Не раз Михаил Иванович поднимался с дивана, тяжело шлёпая туфлями, подходил к столу. Он вынимал из ящика свой старый «испанский альбом» и перелистывал его, улыбаясь. В этот альбом друзья записывали кому что в голову придёт. Тут были и ноты, и стихи, и рисунки, и приветствия. Попадались записи, сделанные кое-как грубыми руками погонщиков и маленькими ручками не слишком грамотных танцовщиц.
Приятель Глинки, профессор Дубровский, удивлённо перелистывал «испанский альбом».
— Однако, вы заново открыли для нас эту страну, Михаил Иванович! Видать, нашли там родственные души?
— О, полным-полно! — отвечал Глинка. — Простолюдины испанские весьма напоминают русских… Да и в музыке народной много общего. Некоторые кастильские напевы поражают своей схожестью с нашими крестьянскими песнями… Да я не лектор, загляните-ка в ноты!

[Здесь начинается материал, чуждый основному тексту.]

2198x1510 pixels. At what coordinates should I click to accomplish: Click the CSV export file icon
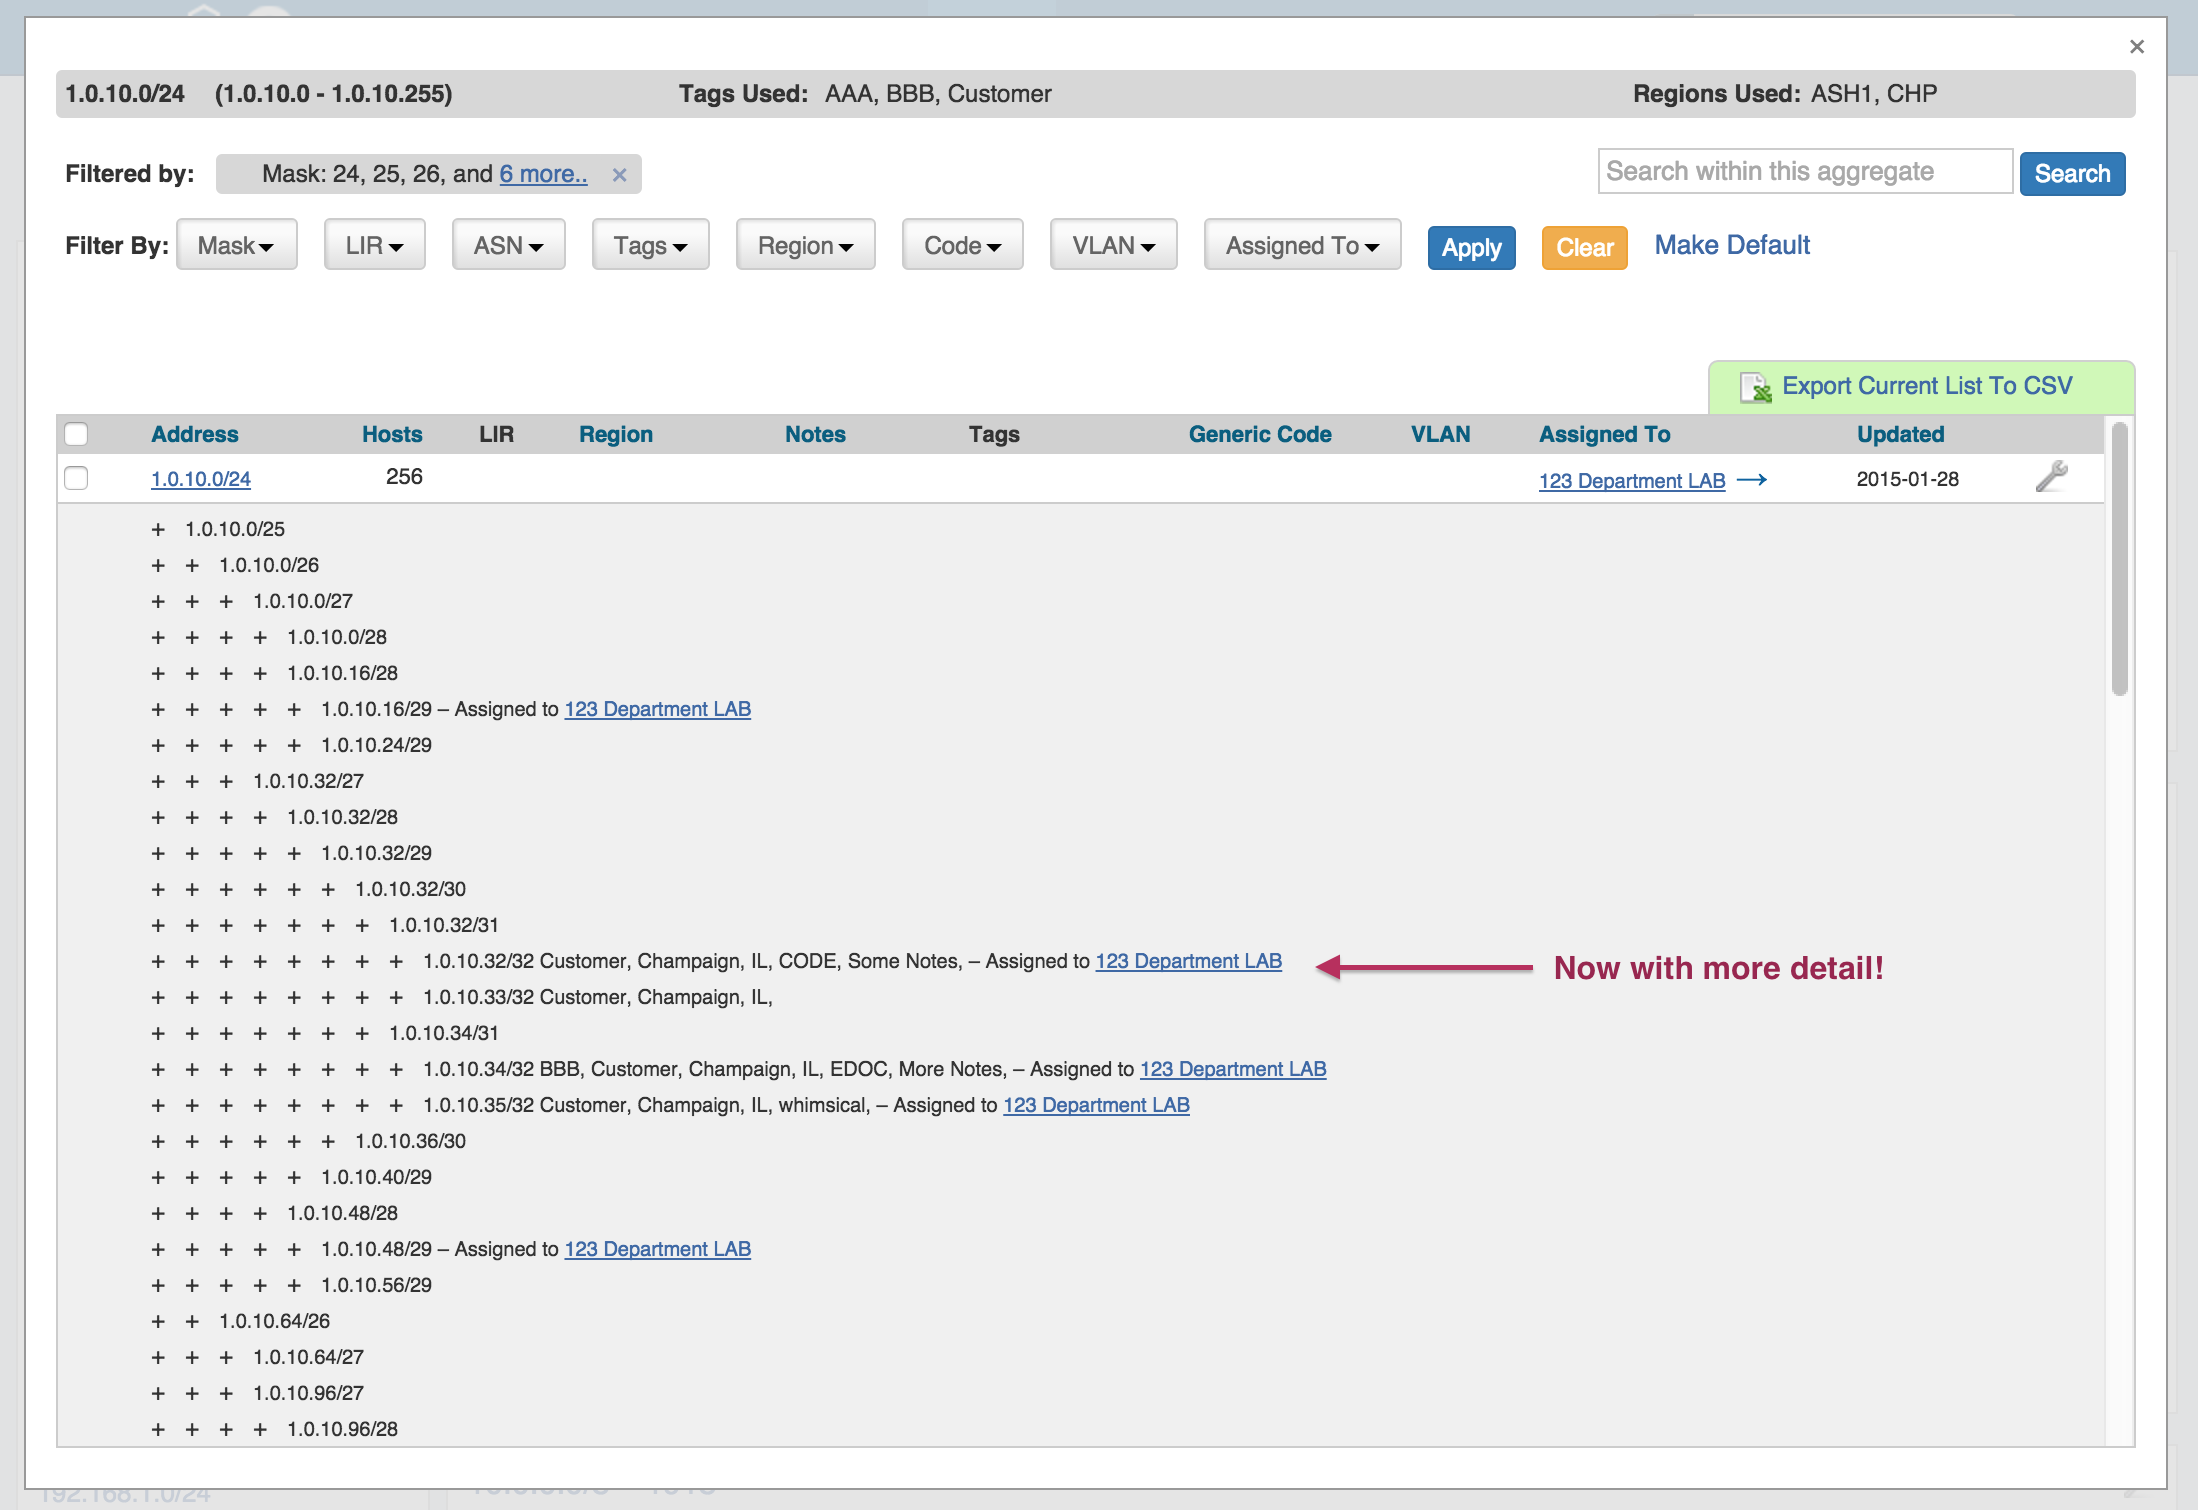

— Я заглядывал, — проговорил Дубровский, — и однако, подумайте, Россия и Испания! Два противоположных конца Европы! Отчего бы это? Может быть, общий восточный элемент?
— Это уж дело науки, — сказал Глинка, — но нигде за границей не было мне так хорошо, как в Испании. Там небо высокое, там солнце греет, там люди просты… Это был уголок покоя!
Слабая улыбка появилась на лице Глинки, но тут же пропала.